What "menu files" do you mean? 

Do you mean the "menuentry files", that
usually reside in /usr/lib/menu? In that case, you are wrong, as
update-menus, when started by a user, already reads ~/.menu (the
user menuentryfiles), and then /etc/menu and /usr/lib/menu, and
/usr/lib/menu/default. (and menuentry files that are read first
take presidence). Please read the docs. (/usr/doc/menu/html/*).

Or do you mean "menu- generated files", like system.fvwm2rc etc.
Also in that case you are wrong, as update-menu only runs the
scripts in ~/.menu-method, and not the ones in /etc/menu-method/.
So the user can choose what scripts to re-run and what not.

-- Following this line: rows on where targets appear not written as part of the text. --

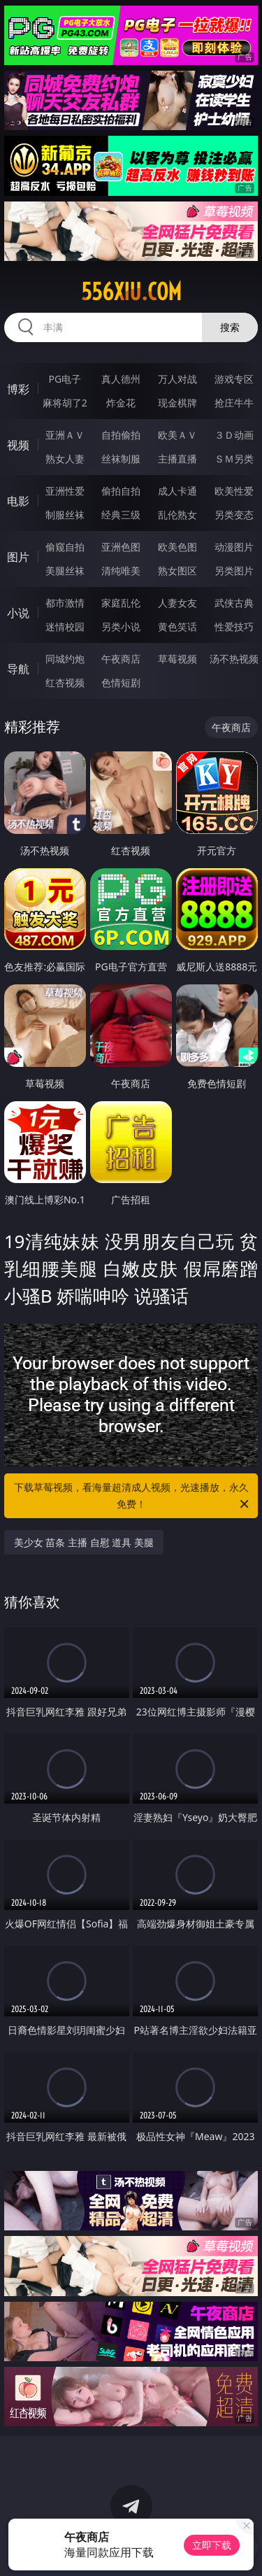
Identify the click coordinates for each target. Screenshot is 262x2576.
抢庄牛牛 (234, 402)
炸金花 (121, 402)
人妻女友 (177, 602)
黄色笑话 (177, 626)
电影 (18, 501)
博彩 (18, 389)
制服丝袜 (65, 514)
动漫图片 (234, 546)
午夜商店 (120, 658)
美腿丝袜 (65, 570)
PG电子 (64, 378)
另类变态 (234, 514)
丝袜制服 (120, 458)
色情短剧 (120, 682)
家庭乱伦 (120, 602)
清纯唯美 (120, 570)
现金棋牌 (177, 402)
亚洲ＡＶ (65, 434)
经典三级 (120, 514)
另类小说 (120, 626)
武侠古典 (234, 602)
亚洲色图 (120, 546)
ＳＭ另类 (234, 458)
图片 (18, 557)
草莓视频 (177, 658)
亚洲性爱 (65, 490)
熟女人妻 (65, 458)
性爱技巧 (234, 626)
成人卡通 (177, 490)
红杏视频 (65, 682)
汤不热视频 (234, 658)
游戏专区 (234, 378)
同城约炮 (65, 658)
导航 (18, 669)
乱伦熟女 (177, 514)
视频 (18, 445)
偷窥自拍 (65, 546)
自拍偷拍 (120, 434)
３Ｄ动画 (234, 434)
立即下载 (211, 2545)
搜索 (230, 327)
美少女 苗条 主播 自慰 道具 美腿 (84, 1542)
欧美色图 (177, 546)
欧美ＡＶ (177, 434)
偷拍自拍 (120, 490)
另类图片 (234, 570)
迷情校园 (65, 626)
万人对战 (177, 378)
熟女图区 (177, 570)
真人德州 (120, 378)
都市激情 (65, 602)
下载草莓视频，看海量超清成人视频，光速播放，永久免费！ (133, 1496)
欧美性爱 (234, 490)
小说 (18, 613)
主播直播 (177, 458)
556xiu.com (131, 292)
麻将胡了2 (65, 402)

> Going further, it would be nice if we could have update-menus run only
> when the relevant menu has been modified on the system level, more
> recently than on user level.  That would signicantly reduce the CPU
> load dedicated to menu-generation.

Unfortunately, that is not possible. At least not with something that
is as complex as generating menufiles for _all_ available Window-Managers
and even www stuff. Some of those wm's want first the submenus, then the
rest, some what it the other way around. I'd have to parse those file, that
all have completely different structures, to see where to add/remove a
line. And, still, I'd have to parse the whole file (no, the world is
bigger than just fvwm2. That's about the only one that can even read in
extra files (like #include) in it's system.fvwm2rc, but also here it's
really difficult to build it the way you seem to think is easy).



> This could be achieved by using a set of one time-stamps per
> (sub-)menu on system level, and one time-stamp per
> user-level-generated (sub-)menu.

Checking what menuentry files are changed is _easy_. I used to even do
this in older versions of menu, that actually tried to accomplish something
like what you do. But even for the much simpler system then, the cache
files kept running out of sync. It was really difficult (nay, impossible)
to keep those cache files in order -- I don't really remember all the
details of it, but the bottum line was: don't create cache files.

It just doesn't work, and, the way I see it, is actually not going to
save you as much as you think. Actually, I think that even fvmw2 (the
only one that can even do what you want) would slow down on startup
significantly if you start to put every submenu (there are _many_!) in
a different file. All those different submenu-files have to be read
on _every_ startup. Not very good.


> I think of using something like menu files with "needs=login-shell",
> and bash/tcsh/whatever providing methods to handle this. 

This I don't quite understand. Would the "login-shell" ask for a passwd?
If so, how does a not-yet-logged-on user specify that he wants to
actually run that menuentry?

> With a bit
> of work, setting variables would work too, and we could then allow
> programs to be globally configured using environment vars, which we
> can't (and is AFAIK forbidden, maybe because we don't have such a
> mechanism) for now.

More like it's better to make sure the programs run properly without
the environment vars. Setting all those environment vars in /etc/profile
(or wherever) takes time, and if 1000 packages start to do this, I
will not be able to logon any more on my system.
(that is, if 1000 packages do it properly, i.e. in their own file.).



-- 
joost witteveen, joostje@debian.org

Potentially offensive files, part 5: /dev/random.
`head -c 4 /dev/random` may print 4-letter words (once every approx 4e8 tries).